Task
Can you rewrite the radio-mr800 locking thread from "On Mon, Oct 18, 2010 at 10:35" up to and including "the global lock.", with "wrote" changed to "said"?

Text excerpt
- - -

Re: [RFC PATCH] radio-mr800: locking fixes

[Date Prev][Date Next][Thread Prev][Thread Next][Date Index][Thread Index]

 



On Mon, Oct 18, 2010 at 10:35 AM, David Ellingsworth
<david@xxxxxxxxxxxxxxxxx> wrote:
> On Mon, Oct 18, 2010 at 10:18 AM, Hans Verkuil <hverkuil@xxxxxxxxx> wrote:
>>
>>> On Mon, Oct 18, 2010 at 9:38 AM, Hans Verkuil <hverkuil@xxxxxxxxx> wrote:
>>>>
>>>>> On Sun, Oct 17, 2010 at 8:26 AM, Hans Verkuil <hverkuil@xxxxxxxxx>
>>>>> wrote:
>>>>>> - serialize the suspend and resume functions using the global lock.
>>>>>> - do not call usb_autopm_put_interface after a disconnect.
>>>>>> - fix a race when disconnecting the device.
>>>>>>
>>>>>> Reported-by: David Ellingsworth <david@xxxxxxxxxxxxxxxxx>
>>>>>> Signed-off-by: Hans Verkuil <hverkuil@xxxxxxxxx>
>>>>>> ---
>>>>>>  drivers/media/radio/radio-mr800.c |   17 ++++++++++++++---
>>>>>>  1 files changed, 14 insertions(+), 3 deletions(-)
>>>>>>
>>>>>> diff --git a/drivers/media/radio/radio-mr800.c
>>>>>> b/drivers/media/radio/radio-mr800.c
>>>>>> index 2f56b26..b540e80 100644
>>>>>> --- a/drivers/media/radio/radio-mr800.c
>>>>>> +++ b/drivers/media/radio/radio-mr800.c
>>>>>> @@ -284,9 +284,13 @@ static void usb_amradio_disconnect(struct
>>>>>> usb_interface *intf)
>>>>>>        struct amradio_device *radio =
>>>>>> to_amradio_dev(usb_get_intfdata(intf));
>>>>>>
>>>>>>        mutex_lock(&radio->lock);
>>>>>> +       /* increase the device node's refcount */
>>>>>> +       get_device(&radio->videodev.dev);
>>>>>>        v4l2_device_disconnect(&radio->v4l2_dev);
>>>>>> -       mutex_unlock(&radio->lock);
>>>>>>        video_unregister_device(&radio->videodev);
>>>>>> +       mutex_unlock(&radio->lock);
>>>>>> +       /* decrease the device node's refcount, allowing it to be
>>>>>> released */
>>>>>> +       put_device(&radio->videodev.dev);
>>>>>>  }
>>>>>
>>>>> Hans, I understand the use of get/put_device here.. but can you
>>>>> explain to me what issue you are trying to solve?
>>>>> video_unregister_device does not have to be synchronized with anything
>>>>> else. Thus, it is perfectly safe to call video_unregister_device while
>>>>> not holding the device lock. Your prior implementation here was
>>>>> correct.
>>>>
>>>> This the original sequence:
>>>>
>>>>       mutex_lock(&radio->lock);
>>>>       v4l2_device_disconnect(&radio->v4l2_dev);
>>>>       mutex_unlock(&radio->lock);
>>>>       video_unregister_device(&radio->videodev);
>>>>
>>>> The problem with this is that userspace can call open or ioctl after the
>>>> unlock and before the device node is marked unregistered by
>>>> video_unregister_device.

- - -

Records from a dataset
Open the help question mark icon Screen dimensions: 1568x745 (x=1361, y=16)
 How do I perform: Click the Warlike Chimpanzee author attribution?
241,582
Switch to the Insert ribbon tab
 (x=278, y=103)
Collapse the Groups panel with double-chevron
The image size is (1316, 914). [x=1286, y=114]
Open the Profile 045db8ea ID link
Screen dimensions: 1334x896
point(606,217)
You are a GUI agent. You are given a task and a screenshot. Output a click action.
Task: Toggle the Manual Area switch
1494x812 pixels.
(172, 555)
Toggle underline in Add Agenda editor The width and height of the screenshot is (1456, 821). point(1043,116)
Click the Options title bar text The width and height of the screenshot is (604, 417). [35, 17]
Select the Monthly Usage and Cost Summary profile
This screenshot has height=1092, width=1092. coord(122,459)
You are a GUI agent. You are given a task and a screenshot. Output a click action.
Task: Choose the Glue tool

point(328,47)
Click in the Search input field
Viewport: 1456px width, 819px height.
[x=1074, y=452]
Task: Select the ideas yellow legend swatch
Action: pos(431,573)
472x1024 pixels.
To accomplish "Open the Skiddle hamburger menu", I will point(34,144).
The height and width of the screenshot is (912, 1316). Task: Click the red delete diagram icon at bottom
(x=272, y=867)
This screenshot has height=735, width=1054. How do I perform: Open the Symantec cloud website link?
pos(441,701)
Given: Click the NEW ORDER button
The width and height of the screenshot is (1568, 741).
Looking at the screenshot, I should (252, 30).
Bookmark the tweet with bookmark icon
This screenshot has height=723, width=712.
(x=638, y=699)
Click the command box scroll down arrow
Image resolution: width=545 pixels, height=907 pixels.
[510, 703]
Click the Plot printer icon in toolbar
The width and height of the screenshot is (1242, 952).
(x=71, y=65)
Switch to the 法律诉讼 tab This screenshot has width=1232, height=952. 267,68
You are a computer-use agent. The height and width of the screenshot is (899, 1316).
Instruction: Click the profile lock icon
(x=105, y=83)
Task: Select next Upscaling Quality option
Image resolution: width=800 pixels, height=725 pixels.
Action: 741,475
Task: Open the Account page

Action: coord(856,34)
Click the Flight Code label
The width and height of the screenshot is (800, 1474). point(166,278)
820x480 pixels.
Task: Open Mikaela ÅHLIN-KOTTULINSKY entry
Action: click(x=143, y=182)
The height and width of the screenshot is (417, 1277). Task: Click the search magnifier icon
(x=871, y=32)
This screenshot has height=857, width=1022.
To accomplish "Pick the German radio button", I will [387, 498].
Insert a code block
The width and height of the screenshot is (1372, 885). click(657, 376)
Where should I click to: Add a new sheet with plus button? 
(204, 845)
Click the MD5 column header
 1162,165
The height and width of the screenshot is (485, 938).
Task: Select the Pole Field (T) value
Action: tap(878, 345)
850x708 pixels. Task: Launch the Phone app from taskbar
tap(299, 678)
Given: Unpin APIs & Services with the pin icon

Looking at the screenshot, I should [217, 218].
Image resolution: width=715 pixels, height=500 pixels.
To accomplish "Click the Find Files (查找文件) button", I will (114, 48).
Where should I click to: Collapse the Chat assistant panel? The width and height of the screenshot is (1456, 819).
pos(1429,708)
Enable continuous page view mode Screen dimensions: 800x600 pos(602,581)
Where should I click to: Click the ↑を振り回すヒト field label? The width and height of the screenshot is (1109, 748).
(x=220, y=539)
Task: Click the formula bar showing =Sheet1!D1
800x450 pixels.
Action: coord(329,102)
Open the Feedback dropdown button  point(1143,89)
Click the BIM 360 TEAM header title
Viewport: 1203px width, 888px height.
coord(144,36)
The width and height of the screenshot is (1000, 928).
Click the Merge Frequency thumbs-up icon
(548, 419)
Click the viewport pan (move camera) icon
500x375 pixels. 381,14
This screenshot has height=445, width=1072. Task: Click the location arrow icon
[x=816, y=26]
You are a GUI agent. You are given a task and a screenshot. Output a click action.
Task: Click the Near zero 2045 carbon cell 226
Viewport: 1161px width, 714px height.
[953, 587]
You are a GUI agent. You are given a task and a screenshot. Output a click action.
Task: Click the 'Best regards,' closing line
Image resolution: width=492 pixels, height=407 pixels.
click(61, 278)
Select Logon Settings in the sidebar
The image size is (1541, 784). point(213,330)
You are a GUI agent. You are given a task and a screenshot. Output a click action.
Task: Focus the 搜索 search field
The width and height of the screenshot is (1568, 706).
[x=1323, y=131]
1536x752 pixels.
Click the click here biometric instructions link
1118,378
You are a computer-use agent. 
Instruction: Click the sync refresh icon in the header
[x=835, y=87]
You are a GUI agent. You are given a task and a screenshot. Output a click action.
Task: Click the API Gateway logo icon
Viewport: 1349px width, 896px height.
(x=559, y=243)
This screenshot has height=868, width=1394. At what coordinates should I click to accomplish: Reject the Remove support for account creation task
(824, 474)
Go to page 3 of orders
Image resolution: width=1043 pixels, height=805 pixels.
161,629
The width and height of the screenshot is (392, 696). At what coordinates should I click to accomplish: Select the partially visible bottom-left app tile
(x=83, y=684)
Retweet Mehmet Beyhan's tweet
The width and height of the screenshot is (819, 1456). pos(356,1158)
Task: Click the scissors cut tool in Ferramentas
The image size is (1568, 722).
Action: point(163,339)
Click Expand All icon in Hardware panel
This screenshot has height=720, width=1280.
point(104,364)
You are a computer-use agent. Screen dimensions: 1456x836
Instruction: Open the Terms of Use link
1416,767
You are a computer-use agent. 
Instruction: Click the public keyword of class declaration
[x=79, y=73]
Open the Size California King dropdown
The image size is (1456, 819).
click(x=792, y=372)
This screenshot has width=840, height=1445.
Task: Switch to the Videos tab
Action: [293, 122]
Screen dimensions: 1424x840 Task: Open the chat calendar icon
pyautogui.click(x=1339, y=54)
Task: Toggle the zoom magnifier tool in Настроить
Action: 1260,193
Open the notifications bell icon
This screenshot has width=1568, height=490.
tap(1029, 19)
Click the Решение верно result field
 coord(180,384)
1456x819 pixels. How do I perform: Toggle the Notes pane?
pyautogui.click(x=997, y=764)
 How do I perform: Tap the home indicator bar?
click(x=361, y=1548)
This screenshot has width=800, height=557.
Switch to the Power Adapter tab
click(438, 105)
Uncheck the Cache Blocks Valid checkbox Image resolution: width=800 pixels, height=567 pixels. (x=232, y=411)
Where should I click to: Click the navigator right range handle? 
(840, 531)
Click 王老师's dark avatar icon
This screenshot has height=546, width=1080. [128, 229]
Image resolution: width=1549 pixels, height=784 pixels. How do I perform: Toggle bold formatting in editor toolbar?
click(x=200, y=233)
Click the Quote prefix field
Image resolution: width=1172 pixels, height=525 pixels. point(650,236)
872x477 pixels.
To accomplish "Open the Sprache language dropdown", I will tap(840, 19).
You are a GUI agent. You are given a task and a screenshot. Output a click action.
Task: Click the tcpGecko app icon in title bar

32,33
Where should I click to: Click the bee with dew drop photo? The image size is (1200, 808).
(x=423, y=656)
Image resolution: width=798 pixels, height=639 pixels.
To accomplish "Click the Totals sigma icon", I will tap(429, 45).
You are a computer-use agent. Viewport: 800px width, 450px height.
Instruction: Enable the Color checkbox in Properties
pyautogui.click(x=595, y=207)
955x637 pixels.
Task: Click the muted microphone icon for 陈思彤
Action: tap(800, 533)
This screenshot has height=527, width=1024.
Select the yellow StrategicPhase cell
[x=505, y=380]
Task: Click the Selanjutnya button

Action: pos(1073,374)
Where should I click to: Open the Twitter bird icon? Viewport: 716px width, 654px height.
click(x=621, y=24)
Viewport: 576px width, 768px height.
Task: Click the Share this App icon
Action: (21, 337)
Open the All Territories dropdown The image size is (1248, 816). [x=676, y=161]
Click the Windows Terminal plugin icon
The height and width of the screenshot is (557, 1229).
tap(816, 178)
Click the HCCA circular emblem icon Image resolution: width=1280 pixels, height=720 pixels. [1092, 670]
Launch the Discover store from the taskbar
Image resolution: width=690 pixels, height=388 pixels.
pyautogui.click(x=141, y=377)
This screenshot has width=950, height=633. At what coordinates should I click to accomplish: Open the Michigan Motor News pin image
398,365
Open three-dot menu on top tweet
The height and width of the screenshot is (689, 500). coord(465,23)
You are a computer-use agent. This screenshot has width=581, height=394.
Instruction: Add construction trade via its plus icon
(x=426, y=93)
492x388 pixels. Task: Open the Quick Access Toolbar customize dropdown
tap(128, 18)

- - -

Worked solution
On Mon, Oct 18, 2010 at 10:35 AM, David Ellingsworth
<david@xxxxxxxxxxxxxxxxx> said:
> On Mon, Oct 18, 2010 at 10:18 AM, Hans Verkuil <hverkuil@xxxxxxxxx> said:
>>
>>> On Mon, Oct 18, 2010 at 9:38 AM, Hans Verkuil <hverkuil@xxxxxxxxx> said:
>>>>
>>>>> On Sun, Oct 17, 2010 at 8:26 AM, Hans Verkuil <hverkuil@xxxxxxxxx>
>>>>> said:
>>>>>> - serialize the suspend and resume functions using the global lock.